Response kinetics and pharmacological properties of heteromeric receptors formed by coassembly of GABA rho- and gamma2-subunits

Abstract

Two of the γ–aminobutyric acid (GABA) receptors, GABA_A and GABA_C, are ligand–gated chloride channels expressed by neurons in the retina and throughout the central nervous system. The different subunit composition of these two classes of GABA receptor result in very different physiological and pharmacological properties. Although little is known at the molecular level as to the subunit composition of any native GABA receptor, it is thought that GABA_C receptors are homomeric assemblies of ρ–subunits. However, we found that the kinetic and pharmacological properties of homomeric receptors formed by each of the ρ–subunits cloned from perch retina did not resemble those of the GABA_C receptors on perch bipolar cells. Because both GABA_A and GABA_C receptors are present on retinal bipolar cells, we attempted to determine whether subunits of these two receptor classes are capable of interacting with each other.
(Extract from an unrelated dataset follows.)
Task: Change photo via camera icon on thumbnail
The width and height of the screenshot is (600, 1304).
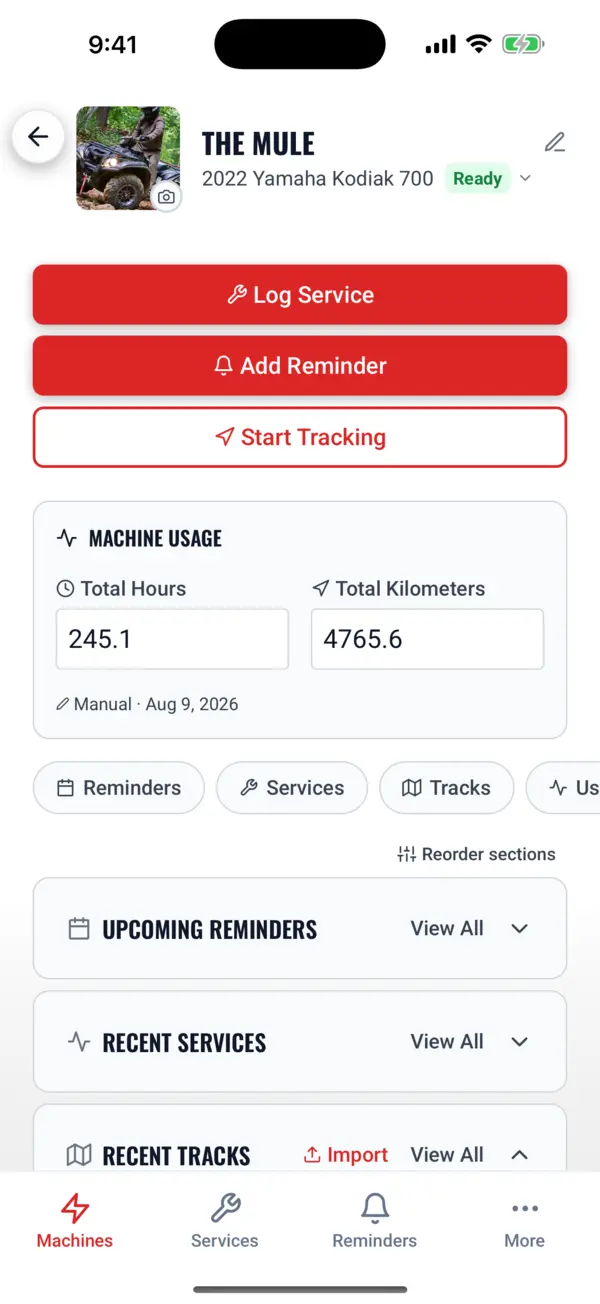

We report here that, when coexpressed in Xenopus oocytes, heteromeric (ρ_1Bγ₂) receptors formed by coassembly of the ρ_1B–subunit with the γ₂–subunit of the GABA_A receptor displayed response properties very similar to those obtained with current recordings from bipolar cells. In addition to being unresponsive to bicuculline and diazepam, the time–constant of deactivation, and the sensitivities to GABA, picrotoxin and zinc closely approximated the values obtained from the native GABA_C receptors on bipolar cells. These results provide the first direct evidence of interaction between GABA ρ and GABA_A–receptor subunits. It seems highly likely that coassembly of GABA_A and ρ–subunits contributes to the molecular organization of GABA_C receptors in the retina and perhaps throughout the nervous system.